One provision of ObamaCare that can no longer be stopped, however, is its “employer mandate.” While nowhere near as infamous as the “individual mandate” compelling citizen participation in the health insurance market, ObamaCare’s requirement that companies provide coverage to all employees working more than 30 hours a week will be a job killer nonetheless.
Not only will this mandate prevent job growth among small businesses, it will also result in fewer hours and less income for workers at larger companies. These are people struggling to make ends meet on limited income — people who cannot afford to lose these hours.

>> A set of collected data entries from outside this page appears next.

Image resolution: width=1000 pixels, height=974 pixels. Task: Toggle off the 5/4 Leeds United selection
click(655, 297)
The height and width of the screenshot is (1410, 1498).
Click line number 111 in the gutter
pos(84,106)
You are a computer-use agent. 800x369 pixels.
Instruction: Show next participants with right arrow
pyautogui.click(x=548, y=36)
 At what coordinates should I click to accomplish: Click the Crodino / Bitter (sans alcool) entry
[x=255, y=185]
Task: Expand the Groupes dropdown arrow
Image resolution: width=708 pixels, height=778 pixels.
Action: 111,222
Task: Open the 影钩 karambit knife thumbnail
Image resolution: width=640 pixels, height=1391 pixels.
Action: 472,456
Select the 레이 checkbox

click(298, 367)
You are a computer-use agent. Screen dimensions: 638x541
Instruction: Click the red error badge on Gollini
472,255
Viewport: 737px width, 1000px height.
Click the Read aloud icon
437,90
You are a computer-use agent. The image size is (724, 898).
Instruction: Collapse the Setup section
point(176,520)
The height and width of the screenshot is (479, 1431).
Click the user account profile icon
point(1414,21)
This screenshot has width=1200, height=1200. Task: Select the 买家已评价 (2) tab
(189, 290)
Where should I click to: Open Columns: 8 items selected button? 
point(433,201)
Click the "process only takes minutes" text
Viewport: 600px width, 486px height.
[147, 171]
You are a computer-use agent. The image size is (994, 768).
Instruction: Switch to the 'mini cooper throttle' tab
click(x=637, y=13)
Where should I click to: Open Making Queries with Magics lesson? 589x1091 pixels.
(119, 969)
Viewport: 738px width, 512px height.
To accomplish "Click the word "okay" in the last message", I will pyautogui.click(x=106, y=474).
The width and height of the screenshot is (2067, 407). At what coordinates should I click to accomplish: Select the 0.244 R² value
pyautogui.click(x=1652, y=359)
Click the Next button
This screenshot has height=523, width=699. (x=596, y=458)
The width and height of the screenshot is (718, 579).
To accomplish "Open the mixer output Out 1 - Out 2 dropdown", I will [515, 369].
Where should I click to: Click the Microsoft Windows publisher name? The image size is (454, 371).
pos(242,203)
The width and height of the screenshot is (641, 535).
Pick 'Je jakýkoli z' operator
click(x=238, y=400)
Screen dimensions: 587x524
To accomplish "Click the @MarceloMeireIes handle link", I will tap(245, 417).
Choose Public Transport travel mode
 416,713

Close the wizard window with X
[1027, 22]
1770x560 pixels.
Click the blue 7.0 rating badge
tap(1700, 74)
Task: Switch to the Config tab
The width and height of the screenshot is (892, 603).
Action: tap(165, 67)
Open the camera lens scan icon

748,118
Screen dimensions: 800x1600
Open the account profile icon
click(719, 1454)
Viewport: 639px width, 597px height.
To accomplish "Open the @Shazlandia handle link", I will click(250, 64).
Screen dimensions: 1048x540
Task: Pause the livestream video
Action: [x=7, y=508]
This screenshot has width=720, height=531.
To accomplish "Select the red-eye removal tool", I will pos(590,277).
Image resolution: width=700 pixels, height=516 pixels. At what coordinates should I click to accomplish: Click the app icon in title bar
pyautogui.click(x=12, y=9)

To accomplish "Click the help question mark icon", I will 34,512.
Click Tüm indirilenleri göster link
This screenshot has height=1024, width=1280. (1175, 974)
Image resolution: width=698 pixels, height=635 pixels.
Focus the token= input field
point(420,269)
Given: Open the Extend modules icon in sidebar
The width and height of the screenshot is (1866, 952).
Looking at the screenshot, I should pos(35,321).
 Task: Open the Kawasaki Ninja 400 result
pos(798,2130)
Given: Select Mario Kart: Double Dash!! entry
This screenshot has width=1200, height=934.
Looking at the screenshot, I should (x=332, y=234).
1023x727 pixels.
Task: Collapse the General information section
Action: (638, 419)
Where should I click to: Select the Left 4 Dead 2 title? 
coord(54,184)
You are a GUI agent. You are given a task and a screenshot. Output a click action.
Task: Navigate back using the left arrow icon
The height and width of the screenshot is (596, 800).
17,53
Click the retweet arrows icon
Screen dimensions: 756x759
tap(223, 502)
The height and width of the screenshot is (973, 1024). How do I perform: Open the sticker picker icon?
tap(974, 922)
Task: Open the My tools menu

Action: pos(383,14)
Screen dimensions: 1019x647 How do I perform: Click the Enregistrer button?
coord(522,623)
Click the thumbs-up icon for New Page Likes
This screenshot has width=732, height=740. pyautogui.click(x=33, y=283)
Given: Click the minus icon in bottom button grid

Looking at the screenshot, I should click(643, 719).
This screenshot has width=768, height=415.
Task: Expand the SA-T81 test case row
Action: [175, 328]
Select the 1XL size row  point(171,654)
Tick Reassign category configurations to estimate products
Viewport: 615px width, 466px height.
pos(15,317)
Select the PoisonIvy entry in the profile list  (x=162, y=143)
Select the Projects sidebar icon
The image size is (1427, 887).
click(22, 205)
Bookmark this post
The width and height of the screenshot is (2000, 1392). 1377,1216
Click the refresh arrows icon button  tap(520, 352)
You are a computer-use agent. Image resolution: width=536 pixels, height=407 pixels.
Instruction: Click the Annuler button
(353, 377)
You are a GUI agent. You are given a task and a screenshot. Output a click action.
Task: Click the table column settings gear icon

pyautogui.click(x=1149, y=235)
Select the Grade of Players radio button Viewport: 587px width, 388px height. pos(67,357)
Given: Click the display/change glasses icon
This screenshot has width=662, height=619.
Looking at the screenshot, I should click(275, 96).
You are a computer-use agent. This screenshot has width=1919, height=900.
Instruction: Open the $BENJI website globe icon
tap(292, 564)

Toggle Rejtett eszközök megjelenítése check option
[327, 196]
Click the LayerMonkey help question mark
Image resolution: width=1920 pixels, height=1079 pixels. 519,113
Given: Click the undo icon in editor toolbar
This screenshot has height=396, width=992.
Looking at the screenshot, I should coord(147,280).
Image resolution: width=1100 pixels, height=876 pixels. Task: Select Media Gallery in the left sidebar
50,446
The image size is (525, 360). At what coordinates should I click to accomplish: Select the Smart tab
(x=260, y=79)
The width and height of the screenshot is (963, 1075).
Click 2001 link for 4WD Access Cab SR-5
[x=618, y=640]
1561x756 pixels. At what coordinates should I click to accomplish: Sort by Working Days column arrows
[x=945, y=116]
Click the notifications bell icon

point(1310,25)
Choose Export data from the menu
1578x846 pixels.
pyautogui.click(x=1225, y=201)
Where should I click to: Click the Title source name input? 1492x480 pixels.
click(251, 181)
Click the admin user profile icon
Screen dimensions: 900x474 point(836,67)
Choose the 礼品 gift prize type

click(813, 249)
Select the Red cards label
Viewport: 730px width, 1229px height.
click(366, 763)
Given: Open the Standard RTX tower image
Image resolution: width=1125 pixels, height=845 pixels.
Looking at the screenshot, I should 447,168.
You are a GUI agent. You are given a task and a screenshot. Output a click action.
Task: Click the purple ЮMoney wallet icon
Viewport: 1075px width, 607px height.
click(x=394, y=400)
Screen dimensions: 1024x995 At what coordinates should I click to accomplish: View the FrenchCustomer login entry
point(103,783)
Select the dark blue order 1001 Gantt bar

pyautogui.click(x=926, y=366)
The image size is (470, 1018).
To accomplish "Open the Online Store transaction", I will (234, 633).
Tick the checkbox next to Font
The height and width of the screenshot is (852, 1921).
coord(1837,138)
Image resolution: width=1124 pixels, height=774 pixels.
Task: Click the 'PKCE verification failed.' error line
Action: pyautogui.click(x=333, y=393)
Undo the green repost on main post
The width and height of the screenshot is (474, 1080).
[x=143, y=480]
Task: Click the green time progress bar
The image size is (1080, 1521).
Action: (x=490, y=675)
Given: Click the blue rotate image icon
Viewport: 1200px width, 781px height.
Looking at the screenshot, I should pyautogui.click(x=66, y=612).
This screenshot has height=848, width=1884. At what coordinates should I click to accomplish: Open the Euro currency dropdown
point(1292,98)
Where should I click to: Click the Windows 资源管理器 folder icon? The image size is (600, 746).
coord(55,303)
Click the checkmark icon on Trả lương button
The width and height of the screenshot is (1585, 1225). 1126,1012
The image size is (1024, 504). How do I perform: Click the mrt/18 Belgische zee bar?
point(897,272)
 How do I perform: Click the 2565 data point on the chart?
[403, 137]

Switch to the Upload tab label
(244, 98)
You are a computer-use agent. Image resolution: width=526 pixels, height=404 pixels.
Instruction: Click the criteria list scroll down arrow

Last month Darden Restaurants — which employs 185,000 people at nearly 2,000 Olive Garden, Longhorn Steakhouse and Red Lobster restaurants — revealed that it was scaling back many of its employees’ workweeks to 28 hours. Ordinarily such a move would result in high turnover and an influx of less-competent employees — but not in Obama’s economy.
This month Kroger — the grocer that employs 350,000 people — announced that existing part-time workers and new hires would be limited to working 28 hours per week.
“Kroger is doing this to avoid paying for full-time health care for employees who currently only receive part-time benefits,” one employee explains. “And (so) they will not get hit with the $3,000 penalty.”
Darden and Kroger won’t be the only employers limiting hours in anticipation of ObamaCare’s crippling new levies. Millions across the country are likely to be affected by the mandate — and the vast majority of these will be lower middle class people who desperately need that extra income to make ends meet.
In other words ObamaCare’s “employer mandate” will wind up hurting the very people Obama claims to be fighting for — reducing their take-home pay at a time when loose monetary policy is already whittling away at the value of every dollar they earn.
The impact of all this lost income on our consumer economy — and on our soaring taxpayer tab — isn’t hard to predict. When people make less money, they spend less money — slowing economic activity. They also become more dependent on government handouts — further inflating a welfare tab that exceeded $1 trillion during the last fiscal year.
What can be done to stop these terrible outcomes? That’s what’s so depressing: Absolutely nothing — at least not over the course of the next four years. In fact, this is just the beginning of the “bold, persistent experimentation” that Americans are going to see from Obama during his second term. Just ask him.
Howard Rich is the Chairman of Americans for Limited Government.